The neurobiology relating to the insatiable appetite observed in Prader-Willi syndrome (PWS) has not been fully characterised. Two functional magnetic resonance imaging (fMRI) scans were performed on each of three adults with PWS. The scans were carried out pre- and post-treatment with the antiepileptic topiramate, which had little effect on body weight and appetite in these subjects. Subjects fasted overnight and drank a 75 g dextrose solution prior to fMRI scans for measurement of brain activation levels during/after glucose ingestion. Following glucose administration, there was a significant delay in activation at the hypothalamus and other brain regions associated with satiety compared with previous data on obese volunteers. These regions include the insula, ventromedial prefrontal cortex, and nucleus accumbens. Individuals with PWS showed a mean latency of 24 min while in a previous study obese volunteers had shown a latency of 15 min and lean volunteers a latency of 10 min in the hypothalamus. Our results provide evidence towards a satiety dysfunction in the central nervous system of PWS patients.

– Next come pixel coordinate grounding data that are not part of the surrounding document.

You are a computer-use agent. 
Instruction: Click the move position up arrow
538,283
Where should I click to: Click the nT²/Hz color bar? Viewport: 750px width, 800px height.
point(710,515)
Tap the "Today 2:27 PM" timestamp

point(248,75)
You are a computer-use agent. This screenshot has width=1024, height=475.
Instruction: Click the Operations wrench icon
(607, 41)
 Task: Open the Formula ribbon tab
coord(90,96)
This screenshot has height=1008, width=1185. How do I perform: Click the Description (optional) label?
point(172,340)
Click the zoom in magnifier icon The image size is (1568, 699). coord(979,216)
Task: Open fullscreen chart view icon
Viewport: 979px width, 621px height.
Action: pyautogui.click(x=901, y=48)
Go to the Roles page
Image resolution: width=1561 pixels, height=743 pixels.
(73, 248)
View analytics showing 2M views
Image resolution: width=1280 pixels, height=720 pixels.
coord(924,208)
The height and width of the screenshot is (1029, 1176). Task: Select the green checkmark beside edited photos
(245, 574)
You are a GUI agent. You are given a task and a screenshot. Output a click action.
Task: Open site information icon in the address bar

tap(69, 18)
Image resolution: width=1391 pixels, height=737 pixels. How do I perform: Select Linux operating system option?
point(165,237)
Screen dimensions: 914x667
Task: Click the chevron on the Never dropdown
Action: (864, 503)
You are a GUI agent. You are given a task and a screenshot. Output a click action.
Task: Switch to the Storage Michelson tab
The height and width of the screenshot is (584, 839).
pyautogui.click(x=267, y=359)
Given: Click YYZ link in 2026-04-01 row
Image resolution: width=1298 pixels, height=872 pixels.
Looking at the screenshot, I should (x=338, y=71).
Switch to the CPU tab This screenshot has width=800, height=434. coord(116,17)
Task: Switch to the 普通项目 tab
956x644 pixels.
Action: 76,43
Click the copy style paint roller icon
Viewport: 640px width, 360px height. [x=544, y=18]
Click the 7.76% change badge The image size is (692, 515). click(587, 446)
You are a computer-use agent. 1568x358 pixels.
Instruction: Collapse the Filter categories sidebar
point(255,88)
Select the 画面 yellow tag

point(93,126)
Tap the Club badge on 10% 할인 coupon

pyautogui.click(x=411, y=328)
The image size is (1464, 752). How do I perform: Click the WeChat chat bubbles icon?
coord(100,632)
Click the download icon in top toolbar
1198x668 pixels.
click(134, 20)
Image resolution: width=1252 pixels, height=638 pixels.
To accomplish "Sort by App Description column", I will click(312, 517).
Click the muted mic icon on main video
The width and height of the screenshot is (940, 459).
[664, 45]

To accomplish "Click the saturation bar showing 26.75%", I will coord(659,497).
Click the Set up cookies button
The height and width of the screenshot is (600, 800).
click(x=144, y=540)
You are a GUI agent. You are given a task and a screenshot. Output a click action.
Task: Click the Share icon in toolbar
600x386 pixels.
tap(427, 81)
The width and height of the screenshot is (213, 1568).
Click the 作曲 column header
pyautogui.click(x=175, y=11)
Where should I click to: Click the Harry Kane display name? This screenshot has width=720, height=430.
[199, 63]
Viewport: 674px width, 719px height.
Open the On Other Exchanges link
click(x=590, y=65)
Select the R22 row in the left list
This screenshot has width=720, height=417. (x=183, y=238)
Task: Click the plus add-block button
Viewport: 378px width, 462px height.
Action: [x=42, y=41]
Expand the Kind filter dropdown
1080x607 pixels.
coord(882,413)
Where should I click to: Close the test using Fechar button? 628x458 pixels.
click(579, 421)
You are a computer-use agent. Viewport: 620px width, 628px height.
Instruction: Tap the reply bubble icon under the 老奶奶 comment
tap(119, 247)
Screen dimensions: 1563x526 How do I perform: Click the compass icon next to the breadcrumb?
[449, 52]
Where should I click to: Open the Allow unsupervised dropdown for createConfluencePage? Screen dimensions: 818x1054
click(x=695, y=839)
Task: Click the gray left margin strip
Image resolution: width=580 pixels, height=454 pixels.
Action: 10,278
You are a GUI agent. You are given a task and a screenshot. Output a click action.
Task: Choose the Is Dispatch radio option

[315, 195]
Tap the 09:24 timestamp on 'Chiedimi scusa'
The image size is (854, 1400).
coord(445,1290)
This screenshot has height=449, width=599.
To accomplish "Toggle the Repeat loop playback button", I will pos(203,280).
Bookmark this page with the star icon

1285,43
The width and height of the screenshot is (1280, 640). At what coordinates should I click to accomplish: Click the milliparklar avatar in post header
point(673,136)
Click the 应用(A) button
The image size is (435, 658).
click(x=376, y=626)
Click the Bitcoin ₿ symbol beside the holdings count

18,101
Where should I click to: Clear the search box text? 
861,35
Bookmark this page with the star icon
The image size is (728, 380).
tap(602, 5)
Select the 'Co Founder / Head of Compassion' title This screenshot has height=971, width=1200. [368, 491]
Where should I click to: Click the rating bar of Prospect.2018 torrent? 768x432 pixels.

Journal of Neurology, Neurosurgery, and Psychiatry | 2007

Enhanced activation of reward mediating prefrontal regions in response to food stimuli in Prader–Willi syndrome

Jennifer L. Miller; G Andrew James; Anthony P. Goldstone; Jessica A. Couch; Guojun He; Daniel J. Driscoll; Yijun Liu

Background: Individuals with Prader–Willi syndrome (PWS) exhibit severe disturbances in appetite regulation, including delayed meal termination, early return of hunger after a meal, seeking and hoarding food and eating of non-food substances. Brain pathways involved in the control of appetite in humans are thought to include the hypothalamus, frontal cortex (including the orbitofrontal, ventromedial prefrontal, dorsolateral prefrontal and anterior cingulate areas), insula, and limbic and paralimbic areas. We hypothesised that the abnormal appetite in PWS results from aberrant reward processing of food stimuli in these neural pathways. Methods: We compared functional MRI blood oxygen level dependent (BOLD) responses while viewing pictures of food in eight adults with PWS and eight normal weight adults after ingestion of an oral glucose load. Results: Subjects with PWS demonstrated significantly greater BOLD activation in the ventromedial prefrontal cortex than controls when viewing food pictures. No significant differences were found in serum insulin, glucose or triglyceride levels between the groups at the time of the scan. Conclusions: Individuals with PWS had an increased BOLD response in the ventromedial prefrontal cortex compared with normal weight controls when viewing pictures of food after an oral glucose load. These findings suggest that an increased reward value for food may underlie the excessive hunger in PWS, and support the significance of the frontal cortex in modulating the response to food in humans. Our findings in the extreme appetite phenotype of PWS support the importance of the neural pathways that guide reward related behaviour in modulating the response to food in humans.